Читать книгу 📗 "Тени столь жестокие (ЛП) - Зандер Лив"
Я заскользила клитором по его твёрдому прессу, оседлав его, и потянулась рукой назад. Изогнулась, слегка повернувшись, и пустила пальцы вниз по своей заднице, смочив их в тягучей смеси между нами, к его тугим яйцам. Я обхватила гладкую кожу, ощутила тяжесть на подушечках пальцев. А пальцы продолжили скользить ниже, ниже…
Глубокий мужской стон Малира прорезал воздух, дрожь прошла по его ногам. Он раздвинул их шире, дал мне больше доступа. Сознательно? Инстинктивно?
Разметав по ветру осторожность и сомнения, я исследовала влажными пальцами область, пока не наткнулась на то, что искала. Пальцы обвели кругами, погладили… слегка проникли внутрь.
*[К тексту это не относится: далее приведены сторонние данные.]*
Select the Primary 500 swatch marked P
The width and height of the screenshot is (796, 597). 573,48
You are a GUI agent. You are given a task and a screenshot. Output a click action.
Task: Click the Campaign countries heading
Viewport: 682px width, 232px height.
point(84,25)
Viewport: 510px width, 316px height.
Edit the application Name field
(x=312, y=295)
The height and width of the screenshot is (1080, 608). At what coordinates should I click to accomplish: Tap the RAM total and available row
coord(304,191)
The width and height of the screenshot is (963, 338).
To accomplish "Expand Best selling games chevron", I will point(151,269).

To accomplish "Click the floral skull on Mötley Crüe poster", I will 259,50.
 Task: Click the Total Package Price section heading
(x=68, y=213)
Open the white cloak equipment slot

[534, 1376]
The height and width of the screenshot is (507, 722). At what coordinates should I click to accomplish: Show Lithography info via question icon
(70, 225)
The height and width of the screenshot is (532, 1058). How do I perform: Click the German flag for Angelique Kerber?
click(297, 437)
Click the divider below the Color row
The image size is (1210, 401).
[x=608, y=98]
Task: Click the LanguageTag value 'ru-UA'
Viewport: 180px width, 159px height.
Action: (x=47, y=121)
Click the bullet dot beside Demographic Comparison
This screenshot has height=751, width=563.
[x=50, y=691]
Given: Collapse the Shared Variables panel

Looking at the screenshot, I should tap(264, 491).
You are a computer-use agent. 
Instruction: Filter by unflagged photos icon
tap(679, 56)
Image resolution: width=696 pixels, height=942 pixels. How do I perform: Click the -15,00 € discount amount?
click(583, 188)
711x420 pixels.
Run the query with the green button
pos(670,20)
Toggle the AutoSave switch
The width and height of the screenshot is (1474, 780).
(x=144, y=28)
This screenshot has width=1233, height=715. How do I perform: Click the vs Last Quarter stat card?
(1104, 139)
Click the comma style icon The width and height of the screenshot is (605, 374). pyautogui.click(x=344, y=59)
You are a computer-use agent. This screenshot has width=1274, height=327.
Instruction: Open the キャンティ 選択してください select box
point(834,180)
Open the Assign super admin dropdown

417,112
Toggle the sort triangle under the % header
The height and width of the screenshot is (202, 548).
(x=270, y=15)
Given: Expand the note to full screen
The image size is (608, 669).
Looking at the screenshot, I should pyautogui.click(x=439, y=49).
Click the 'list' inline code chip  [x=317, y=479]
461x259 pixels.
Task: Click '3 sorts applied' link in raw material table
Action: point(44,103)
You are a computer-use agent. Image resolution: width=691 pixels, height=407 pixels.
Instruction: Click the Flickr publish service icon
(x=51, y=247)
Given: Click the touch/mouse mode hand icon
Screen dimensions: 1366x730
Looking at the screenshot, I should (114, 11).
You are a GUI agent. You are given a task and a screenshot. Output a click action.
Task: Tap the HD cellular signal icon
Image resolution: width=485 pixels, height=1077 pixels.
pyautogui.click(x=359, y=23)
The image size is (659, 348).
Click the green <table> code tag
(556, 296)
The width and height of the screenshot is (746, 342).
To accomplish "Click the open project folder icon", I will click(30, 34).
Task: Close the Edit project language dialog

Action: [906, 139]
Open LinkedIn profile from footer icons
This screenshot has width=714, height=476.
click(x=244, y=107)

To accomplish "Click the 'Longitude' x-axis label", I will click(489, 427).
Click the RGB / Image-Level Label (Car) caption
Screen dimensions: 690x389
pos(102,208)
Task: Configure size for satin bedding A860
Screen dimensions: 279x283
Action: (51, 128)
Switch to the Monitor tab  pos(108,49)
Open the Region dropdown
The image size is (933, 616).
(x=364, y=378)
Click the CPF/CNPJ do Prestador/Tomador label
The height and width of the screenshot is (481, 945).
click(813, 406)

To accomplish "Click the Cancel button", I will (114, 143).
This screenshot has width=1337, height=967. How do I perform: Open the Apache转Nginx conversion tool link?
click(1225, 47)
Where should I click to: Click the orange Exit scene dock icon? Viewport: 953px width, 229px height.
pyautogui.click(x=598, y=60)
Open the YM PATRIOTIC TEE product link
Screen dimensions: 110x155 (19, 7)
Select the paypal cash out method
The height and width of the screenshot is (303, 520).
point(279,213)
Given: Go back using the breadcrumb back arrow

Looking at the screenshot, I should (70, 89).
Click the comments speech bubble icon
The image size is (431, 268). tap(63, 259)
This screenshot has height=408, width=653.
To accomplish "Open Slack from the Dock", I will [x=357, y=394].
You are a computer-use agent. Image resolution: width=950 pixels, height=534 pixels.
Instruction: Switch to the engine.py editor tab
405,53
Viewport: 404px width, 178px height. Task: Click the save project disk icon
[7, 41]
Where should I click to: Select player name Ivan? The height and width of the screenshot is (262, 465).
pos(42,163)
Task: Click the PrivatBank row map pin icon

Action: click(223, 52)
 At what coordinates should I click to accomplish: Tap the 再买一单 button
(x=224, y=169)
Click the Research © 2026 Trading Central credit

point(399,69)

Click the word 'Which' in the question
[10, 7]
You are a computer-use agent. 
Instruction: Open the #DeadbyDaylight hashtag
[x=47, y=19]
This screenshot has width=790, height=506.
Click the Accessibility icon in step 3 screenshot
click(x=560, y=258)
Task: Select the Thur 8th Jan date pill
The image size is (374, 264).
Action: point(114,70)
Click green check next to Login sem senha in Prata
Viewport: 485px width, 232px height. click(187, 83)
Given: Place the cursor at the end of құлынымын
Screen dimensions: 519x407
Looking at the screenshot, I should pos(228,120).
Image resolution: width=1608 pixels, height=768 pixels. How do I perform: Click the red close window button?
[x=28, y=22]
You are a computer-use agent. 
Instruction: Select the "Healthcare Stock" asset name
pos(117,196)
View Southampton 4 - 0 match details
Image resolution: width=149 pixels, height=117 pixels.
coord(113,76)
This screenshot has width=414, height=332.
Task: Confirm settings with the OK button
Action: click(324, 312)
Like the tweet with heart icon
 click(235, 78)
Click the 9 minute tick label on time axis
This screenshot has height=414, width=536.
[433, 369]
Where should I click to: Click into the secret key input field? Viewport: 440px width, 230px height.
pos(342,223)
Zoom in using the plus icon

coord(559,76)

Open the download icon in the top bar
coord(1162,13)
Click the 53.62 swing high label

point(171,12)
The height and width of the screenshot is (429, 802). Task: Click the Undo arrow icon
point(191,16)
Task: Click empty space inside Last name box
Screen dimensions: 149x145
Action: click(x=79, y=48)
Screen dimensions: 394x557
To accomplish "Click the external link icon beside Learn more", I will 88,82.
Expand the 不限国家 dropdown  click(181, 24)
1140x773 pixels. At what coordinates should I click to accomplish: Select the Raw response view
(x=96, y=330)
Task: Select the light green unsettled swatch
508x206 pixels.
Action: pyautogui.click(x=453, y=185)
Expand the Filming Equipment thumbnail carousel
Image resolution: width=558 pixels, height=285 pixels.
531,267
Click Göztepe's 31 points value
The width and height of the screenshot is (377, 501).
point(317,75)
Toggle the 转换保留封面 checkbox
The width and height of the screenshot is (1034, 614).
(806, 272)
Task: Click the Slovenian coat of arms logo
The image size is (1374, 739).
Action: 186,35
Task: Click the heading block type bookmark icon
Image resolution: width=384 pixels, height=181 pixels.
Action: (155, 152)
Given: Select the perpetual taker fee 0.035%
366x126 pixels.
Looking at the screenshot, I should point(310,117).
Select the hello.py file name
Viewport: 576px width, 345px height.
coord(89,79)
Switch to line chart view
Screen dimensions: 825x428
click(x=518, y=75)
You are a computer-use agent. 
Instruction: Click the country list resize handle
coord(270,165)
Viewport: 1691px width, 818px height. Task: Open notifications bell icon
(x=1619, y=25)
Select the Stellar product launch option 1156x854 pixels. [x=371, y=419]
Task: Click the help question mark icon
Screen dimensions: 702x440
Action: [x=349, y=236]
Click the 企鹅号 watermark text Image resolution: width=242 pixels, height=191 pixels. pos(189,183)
Из его рта сорвался сдавленный стон. Грудь вздымалась, глаза в шоке нашли мои, как раз в тот миг, когда он дёрнулся, все мышцы его тела натянулись под кожей. Но раз тени держали его, он мог лишь выгибаться вверх, толкаясь в меня быстрыми, неконтролируемыми толчками.
Губы скривились в оскале, но сквозь стиснутые зубы прорвался лишь очередной утробный стон, лицо исказилось от переполняющего удовольствия. Наверное, из-за того, как я дразнила его, описывая орбиты по чувствительной коже.
Я хотела проникнуть глубже, но… не могла дотянуться. Не слезая с его члена — мысль об этом вырвала из меня жалобный всхлип, я сильнее прижалась, ища больше трения.
Слоновая кость. Гладкая. Заострённая.
Я и не заметила, что всё это время смотрела на кинжал, пока другая рука не ухватила моё брошенное платье. Обернув им клинок кое-как, я получила мягкую рукоять, за которую и взялась, поднеся её к лицу.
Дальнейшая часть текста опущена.